The Duleep Trophy, also known as Mastercard Duleep trophy due to sponsorship reasons, is a domestic first-class cricket competition played in India. Named after Kumar Shri Duleepsinhji of Nawanagar (also known as 'Duleep'), the competition was originally contested by teams representing geographical zones of India. Since 2016–17 it has been played by teams chosen by BCCI selectors. West Zone are the current champions.

History
The competition was started by the Board of Control for Cricket in India in the 1961–62 season. The inaugural tournament was won by West Zone who defeated South Zone in the final by 10 wickets. In the 1962–63 season four of the five teams (all except Central Zone) had their bowling attacks strengthened by a West Indies Test cricketer.

West zone is now the current highest trophy holder with 19 trophies.

Format
Until 2014–15, five Indian zonal teams regularly took part in the Duleep Trophy – North Zone, South Zone, East Zone, West Zone and Central Zone. The original format was that the five teams played each other on a knock-out basis. From the 1993–94 season, the competition converted to a league format.

For the 2002–03 season, the zonal teams were replaced by five new teams – Elite A, Elite B, Elite C, Plate A and Plate B. These teams were constructed from the new Elite Group and Plate Group divisions which had been introduced into the Ranji Trophy that season; however, this format lasted for only one season, as it was felt that the new teams lacked identity.

===============

**Complete the following**:
• 1. According to the Duleep Trophy passage, in which season did the competition switch to a league format?
• 2. Print the part of the Duleep Trophy passage that begins at the words "West zone is" and stops after "a league format.", keeping every word unchanged.

**Source data**:
===============

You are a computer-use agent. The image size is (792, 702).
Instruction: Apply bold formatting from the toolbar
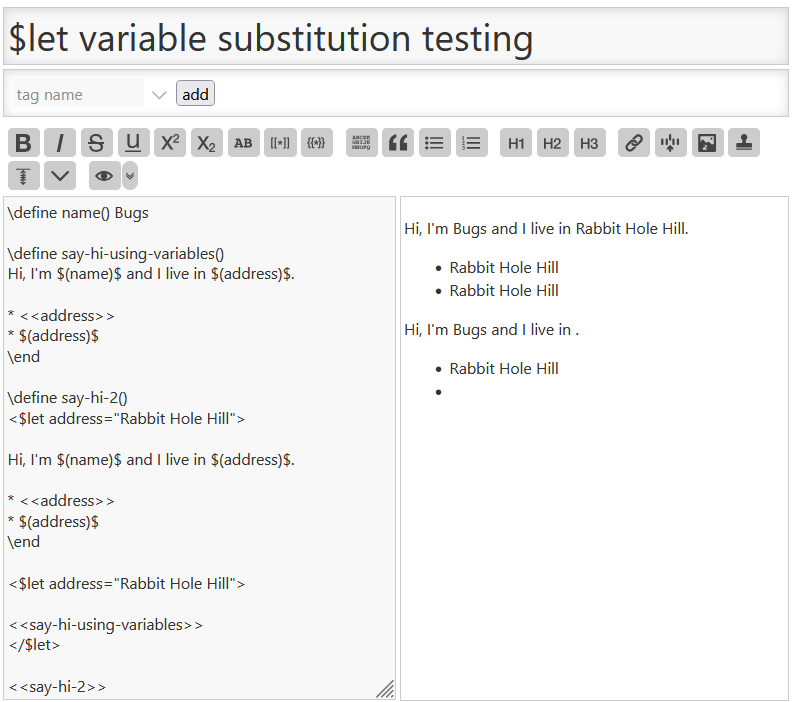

===============

**Task answers**:
• 1. The 1993–94 season.

• 2.
West zone is now the current highest trophy holder with 19 trophies.

Format
Until 2014–15, five Indian zonal teams regularly took part in the Duleep Trophy – North Zone, South Zone, East Zone, West Zone and Central Zone. The original format was that the five teams played each other on a knock-out basis. From the 1993–94 season, the competition converted to a league format.